Я знаю, что после того как он заставил замолчать ораторов, лишил народ избирательного права и сосредоточил в своих руках всю государственную власть, назначенный им сенат, исчерпав лесть, торжественно присудил ему титул Освободителя и вотировал воздвижение Храма Свободы. Если именно против этой свободы Цицерона и его друзей обвиняют в том, что они взяли в руки оружие, я полагаю, защита их от этого обвинения не стоит труда.

Назовем вещи своими именами. Цезарь трудился ради себя, а не ради народа, и Цицерон, выступая против него, полагал, что защищает республику, а не привилегии аристократии.

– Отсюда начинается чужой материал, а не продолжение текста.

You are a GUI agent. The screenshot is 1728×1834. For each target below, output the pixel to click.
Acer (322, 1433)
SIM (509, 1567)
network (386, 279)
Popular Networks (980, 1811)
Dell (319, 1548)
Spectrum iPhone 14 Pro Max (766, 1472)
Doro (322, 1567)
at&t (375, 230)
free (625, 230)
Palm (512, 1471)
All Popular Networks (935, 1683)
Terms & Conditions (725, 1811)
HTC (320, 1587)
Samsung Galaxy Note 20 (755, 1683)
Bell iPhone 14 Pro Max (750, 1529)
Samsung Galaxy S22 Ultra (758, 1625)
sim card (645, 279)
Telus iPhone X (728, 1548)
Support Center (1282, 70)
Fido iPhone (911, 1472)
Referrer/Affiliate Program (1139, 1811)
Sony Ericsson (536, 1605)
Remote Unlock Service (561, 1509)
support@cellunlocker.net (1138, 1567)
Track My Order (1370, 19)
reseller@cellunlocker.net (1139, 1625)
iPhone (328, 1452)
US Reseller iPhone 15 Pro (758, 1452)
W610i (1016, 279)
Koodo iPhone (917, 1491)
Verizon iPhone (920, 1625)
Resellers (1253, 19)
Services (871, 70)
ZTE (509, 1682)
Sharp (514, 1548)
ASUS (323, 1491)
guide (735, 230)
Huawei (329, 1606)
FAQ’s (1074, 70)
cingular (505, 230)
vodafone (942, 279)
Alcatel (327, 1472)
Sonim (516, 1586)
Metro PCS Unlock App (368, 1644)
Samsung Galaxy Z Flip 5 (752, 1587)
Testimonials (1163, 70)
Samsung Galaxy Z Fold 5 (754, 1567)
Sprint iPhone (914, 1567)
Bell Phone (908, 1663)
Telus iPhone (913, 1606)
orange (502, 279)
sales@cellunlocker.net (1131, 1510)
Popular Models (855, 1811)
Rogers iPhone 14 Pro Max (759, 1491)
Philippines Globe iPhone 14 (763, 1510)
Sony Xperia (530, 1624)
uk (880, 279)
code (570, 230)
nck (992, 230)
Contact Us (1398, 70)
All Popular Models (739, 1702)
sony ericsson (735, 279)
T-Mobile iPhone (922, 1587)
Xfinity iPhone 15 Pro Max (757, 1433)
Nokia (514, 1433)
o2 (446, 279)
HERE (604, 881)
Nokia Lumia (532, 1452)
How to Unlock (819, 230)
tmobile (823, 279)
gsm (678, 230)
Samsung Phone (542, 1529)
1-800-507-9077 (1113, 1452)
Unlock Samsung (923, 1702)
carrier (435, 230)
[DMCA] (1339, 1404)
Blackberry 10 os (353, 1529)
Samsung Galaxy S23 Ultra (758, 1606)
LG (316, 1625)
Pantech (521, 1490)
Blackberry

Но заслуживала ли эта республика защиты? Была ли надежда ее сохранить? Не было ли очевидно, что ее крушение неизбежно? Таково величайшее обвинение, предъявляемое тем, кто последовал за партией Помпея. Признаю, на него непросто ответить. Зло, от которого страдал Рим и которое проявлялось в тех беспорядках и насилии, чью печальную картину являют письма Цицерона, не принадлежало к числу тех, что можно предотвратить несколькими мудрыми реформами. Оно было древним и глубоким. Оно усугублялось с каждым днем, и ни один закон не был способен предупредить или остановить его. Можно ли было надеяться исцелить его теми незначительными переменами, что предлагали смельчаки? Какой толк был в уменьшении, как того желали, привилегий аристократии и увеличении прав плебеев? Сами истоки общественной жизни были серьезно подорваны. Зло коренилось в самом способе приобретения гражданства.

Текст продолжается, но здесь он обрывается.